J’ai mal. Mon corps tremble. Ma tête veut exploser. Pourtant, je suis chez moi, à la maison. Je suis dans ma Zone de Sureté. Je ne devrais pas avoir mal, et pourtant... Je m’appelle Alyce Latangerine. Oui, comme une tangerine. C’est drôle. Je suis rousse. Une tangerine aux yeux bleus, LOL ! Bref, j’ai 20 ans. Je suis Québécoise, mais je ne suis pas comme les Autres. Quand je regarde leur monde, c’est comme si j’avais un morceau de verre brisé devant mes yeux. Tout est si étrange, si alien… Je suis souvent perdue. Mais cette histoire n’est pas celle de mes luttes pour « survivre » dans ce monde étrange qu’est la Réalité. Cette histoire n’est pas là pour parler de mon autisme, de mon horaire rigide ou de ma peau « qui brûle ». Non. Cette histoire est celle d’une aventure. Ma première et dernière.

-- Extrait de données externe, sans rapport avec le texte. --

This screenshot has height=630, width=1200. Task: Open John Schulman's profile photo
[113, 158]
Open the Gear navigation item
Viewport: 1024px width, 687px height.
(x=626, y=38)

Tout a commencé quand une lumière brillante m’a aveuglée. J’étais chez moi, j’avais mal… puis cette lumière (d’où venait-elle ?) est apparue. Lorsque je suis capable de voir à nouveau, je découvre que je ne suis plus chez moi. Je suis dans une chambre aux murs orange. Si j’avais été plus jeune, la panique aurait rempli mes pensées, mais j’ai appris depuis longtemps à me contrôler. À lutter en silence contre le grand et puissant Inconnu. Il adore me tourmenter.
Soudain, j’entends une voix féminine.
« Il y a quelqu’un ? »
« Oui. » Répondis-je. « Où suis-je ? »
La porte de la chambre s’ouvre et je vois une femme blonde. Ses cheveux sont attachés en deux couettes. Elle a de tout petits yeux verts et je pense qu’elle vient de la Russie.
« T’es… dans une maison. » Dis la femme.
« Ça ne répond pas à ma question ! » M’exclamé-je.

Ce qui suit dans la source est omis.